___ Excerto fornecido ___
Aqui chegados, não resisto a comparar esta RCM de 7 de fevereiro sobre a rede 5G com uma outra RCM de 27 de março (RCM nº18/2020) relativa à revisão do programa de valorização do interior. A comparação é eloquente.

A sofisticação tecnológica do 5G compara com a simplicidade do nosso interior quase abandonado. Confesso que fico sem saber o que pensar sobre o futuro da coesão territorial, tal é o número de boas intenções e profissões de fé que são formuladas em ambos os casos.

Uma coisa é certa e pode ser dada como adquirida: teremos a rede 5G em alguns pontos do território e teremos, também, um país 5V, um país com muitas velocidades e futuros muito diferenciados e incertos.

Notas Finais

No entanto, o que fica por esclarecer é muito mais do que aquilo que fica exposto nas duas RCM. Senão vejamos:

– É dito que a rede 5G é muito eficiente energeticamente e que ajuda a reduzir a nossa pegada ecológica, mas há ainda muitas dúvidas e muito por esclarecer em matéria de impacto sobre o ambiente e a saúde pública;

– É dito que, quando a cobertura territorial é muito onerosa para os operadores deve ser o Estado a fazer o investimento em cooperação com os operadores (o PN da Peneda Gerês), porém, as relações entre os operadores, o Estado e o regulador já conheceram melhores dias,

– É dito que as receitas obtidas com a venda das licenças de espetro electromagnético serão alocadas a um Fundo de financiamento do 5G, porém, há ainda dúvidas sobre os incentivos financeiros para melhorar a cobertura de rede através da atual rede 4G,

– É dito que a saúde pública e a ciber segurança estão asseguradas e em constante monitorização, porém, não vemos esclarecimentos convincentes sobre o assunto,

– É dito que a rede 5G nos faz entrar na era da hiper conectividade, porém, não se esclarece como se concilia o nível de utilização, a qualidade do serviço prestado e o preço ao cliente e se alcança, por essa via, a equidade e coesão territoriais.
___
Desafios:
**1)** Transcreva o trecho do excerto sobre a rede 5G que começa com as palavras "Uma coisa é" e termina em "diferenciados e incertos.", trocando "muitas velocidades" por "várias velocidades".
**2)** Diga se cada afirmação concorda com o excerto sobre a rede 5G, respondendo sim ou não e citando literalmente as palavras do excerto que o decidem: (a) a RCM sobre a rede 5G é de 7 de fevereiro; (b) a RCM nº18/2020 trata da rede 5G; (c) as relações entre os operadores, o Estado e o regulador estão no seu melhor momento.
Os registos seguintes não têm qualquer relação com o excerto.
___ Registos guardados ___
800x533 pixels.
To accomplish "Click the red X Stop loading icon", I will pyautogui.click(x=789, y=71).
___
___ Registos guardados ___
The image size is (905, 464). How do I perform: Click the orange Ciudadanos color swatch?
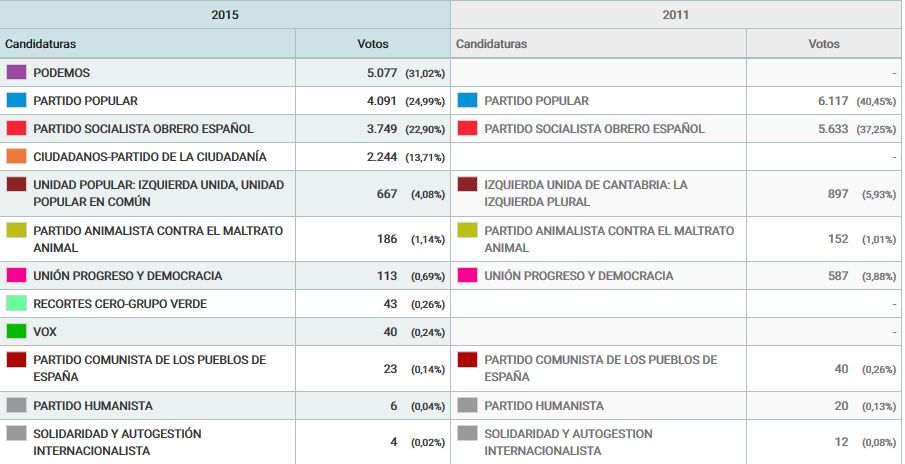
___
Resoluções comentadas:
**1)**
Uma coisa é certa e pode ser dada como adquirida: teremos a rede 5G em alguns pontos do território e teremos, também, um país 5V, um país com várias velocidades e futuros muito diferenciados e incertos.

**2)**
(a) Sim: "esta RCM de 7 de fevereiro sobre a rede 5G".
(b) Não: "RCM nº18/2020) relativa à revisão do programa de valorização do interior".
(c) Não: "as relações entre os operadores, o Estado e o regulador já conheceram melhores dias".